Quite why so very many people decided that a Botany challenge should be a Flower challenge defeats me ... but you've nevertheless done an OK job with this. Your notes are useful in telling why it didn't do better, actually - I can't imagine that 'auto' both levels and contrast is really going to give you satisfying texture in your final image - they are processes designed to bring everything to visibility, and real depth of texture and detail in a shot require a great deal more fine-tuning. I would imagine that playing with the other controls in PS would give you some idea of what you might have got out of the shot; certainly in a dpc-friendly sense - the shot needs more sense of drama - more progression of light and shade, more three-dimensionality, than it has.
I also think your sense of composition here is slightly askew - in that this is a very straightforward depiction of the flower. A good look through all the winning shots shows that there is a much more intense focus on shadow work, on a sense of landscape in the shots that have scored well than you have achieved here. Imagine, if you had focussed more clearly on the centre of the flower, and used the outer petals to frame that area, you would have the recognisable subject all the same, but with more immediate photographic impact.
All of which presumes you are aiming simply to score well here, rather than submitting for any other reason.

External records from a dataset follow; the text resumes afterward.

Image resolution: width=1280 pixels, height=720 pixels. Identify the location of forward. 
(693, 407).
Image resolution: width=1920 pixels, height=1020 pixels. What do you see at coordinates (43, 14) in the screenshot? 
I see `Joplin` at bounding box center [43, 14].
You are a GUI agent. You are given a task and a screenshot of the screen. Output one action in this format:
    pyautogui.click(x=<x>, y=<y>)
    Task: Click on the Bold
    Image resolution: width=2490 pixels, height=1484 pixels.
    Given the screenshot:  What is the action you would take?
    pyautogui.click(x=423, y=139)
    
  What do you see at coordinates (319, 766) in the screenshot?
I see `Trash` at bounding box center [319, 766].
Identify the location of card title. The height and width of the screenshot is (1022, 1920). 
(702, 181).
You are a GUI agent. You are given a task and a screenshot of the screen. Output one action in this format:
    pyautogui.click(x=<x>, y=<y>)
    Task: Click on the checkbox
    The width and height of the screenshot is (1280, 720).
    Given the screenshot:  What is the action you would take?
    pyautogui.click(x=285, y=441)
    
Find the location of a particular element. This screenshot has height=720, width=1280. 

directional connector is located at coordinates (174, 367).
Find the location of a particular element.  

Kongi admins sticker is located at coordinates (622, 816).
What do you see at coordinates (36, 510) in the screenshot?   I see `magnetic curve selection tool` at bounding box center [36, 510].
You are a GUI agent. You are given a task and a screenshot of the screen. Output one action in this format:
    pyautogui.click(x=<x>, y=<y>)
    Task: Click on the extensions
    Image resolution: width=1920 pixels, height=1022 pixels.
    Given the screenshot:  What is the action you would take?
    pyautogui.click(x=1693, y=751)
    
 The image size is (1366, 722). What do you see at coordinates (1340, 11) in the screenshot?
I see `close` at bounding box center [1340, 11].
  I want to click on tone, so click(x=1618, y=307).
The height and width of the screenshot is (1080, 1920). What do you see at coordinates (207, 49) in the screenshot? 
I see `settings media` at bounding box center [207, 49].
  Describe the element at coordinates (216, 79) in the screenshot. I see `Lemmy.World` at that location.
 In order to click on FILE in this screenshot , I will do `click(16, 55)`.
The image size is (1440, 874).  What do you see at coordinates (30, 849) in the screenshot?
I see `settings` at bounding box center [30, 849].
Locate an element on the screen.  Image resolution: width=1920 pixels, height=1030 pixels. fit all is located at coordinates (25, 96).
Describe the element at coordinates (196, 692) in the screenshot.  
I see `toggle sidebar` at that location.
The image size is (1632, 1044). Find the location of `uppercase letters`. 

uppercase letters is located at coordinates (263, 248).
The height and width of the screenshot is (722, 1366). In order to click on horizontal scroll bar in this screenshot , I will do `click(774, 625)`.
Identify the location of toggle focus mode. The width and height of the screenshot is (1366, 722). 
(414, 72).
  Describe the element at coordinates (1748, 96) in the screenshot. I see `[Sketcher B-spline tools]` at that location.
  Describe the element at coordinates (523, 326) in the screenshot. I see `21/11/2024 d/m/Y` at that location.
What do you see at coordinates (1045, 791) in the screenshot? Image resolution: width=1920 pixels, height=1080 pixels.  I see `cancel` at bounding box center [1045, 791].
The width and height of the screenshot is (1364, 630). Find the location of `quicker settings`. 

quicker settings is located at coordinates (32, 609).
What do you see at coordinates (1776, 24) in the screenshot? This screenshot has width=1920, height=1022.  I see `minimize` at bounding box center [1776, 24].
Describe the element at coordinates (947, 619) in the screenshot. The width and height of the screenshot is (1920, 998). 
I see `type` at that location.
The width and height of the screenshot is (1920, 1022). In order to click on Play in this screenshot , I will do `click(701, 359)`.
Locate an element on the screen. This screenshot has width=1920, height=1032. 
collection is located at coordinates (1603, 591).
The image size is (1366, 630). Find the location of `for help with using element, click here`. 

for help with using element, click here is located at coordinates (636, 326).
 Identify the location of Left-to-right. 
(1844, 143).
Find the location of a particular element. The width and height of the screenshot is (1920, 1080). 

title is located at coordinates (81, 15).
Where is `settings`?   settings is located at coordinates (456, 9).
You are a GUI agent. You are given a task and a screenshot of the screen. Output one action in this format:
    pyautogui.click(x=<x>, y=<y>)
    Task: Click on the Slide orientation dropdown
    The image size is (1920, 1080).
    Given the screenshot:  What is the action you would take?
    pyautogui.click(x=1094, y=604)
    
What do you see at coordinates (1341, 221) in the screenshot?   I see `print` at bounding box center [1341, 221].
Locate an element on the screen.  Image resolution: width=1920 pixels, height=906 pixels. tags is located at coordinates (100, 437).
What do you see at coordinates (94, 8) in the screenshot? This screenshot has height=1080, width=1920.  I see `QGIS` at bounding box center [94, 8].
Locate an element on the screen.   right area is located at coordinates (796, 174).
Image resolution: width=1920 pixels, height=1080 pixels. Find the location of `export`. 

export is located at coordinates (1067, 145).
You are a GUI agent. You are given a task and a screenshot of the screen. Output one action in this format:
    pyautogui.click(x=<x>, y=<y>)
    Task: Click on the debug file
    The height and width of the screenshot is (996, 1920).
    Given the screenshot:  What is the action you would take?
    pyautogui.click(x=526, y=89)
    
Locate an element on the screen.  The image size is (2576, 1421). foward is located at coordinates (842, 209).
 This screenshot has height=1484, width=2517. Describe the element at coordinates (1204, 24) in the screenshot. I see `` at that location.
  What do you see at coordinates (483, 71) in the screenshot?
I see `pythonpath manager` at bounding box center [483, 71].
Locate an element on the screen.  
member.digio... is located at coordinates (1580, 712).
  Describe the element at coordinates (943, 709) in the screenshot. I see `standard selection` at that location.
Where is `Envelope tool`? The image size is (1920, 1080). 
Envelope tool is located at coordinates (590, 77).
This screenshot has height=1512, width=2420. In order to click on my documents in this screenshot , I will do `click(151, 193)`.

Outside of dpc-world, there is a feeling of odd light that I like very much in the centre of the flower: the very centre of the stamens seems to glow, and gives the impression of the flower emerging from the light of that area. However, even in this sense, I think you still need a greater sense of light and shade in the image. Along the stems of the petals there doesn't seem to be much graduation between what should have been light areas and should have been dark ones - again, I suspect that this is as much a function of the auto-thing as of your capture of the image. Also, the inclusion of the greenery works against this - making more of the fact that it is simply a flower, rather than of the extraordinary elements at it's centre - and puts the shot into a different category - one that is more of simple illustration. Whilst there is nothing wrong with that, it never seems to do that well here.
It could perhaps have been worked into something that would have scored better, but as it stands, i think if fully deserving of it's 'average' score.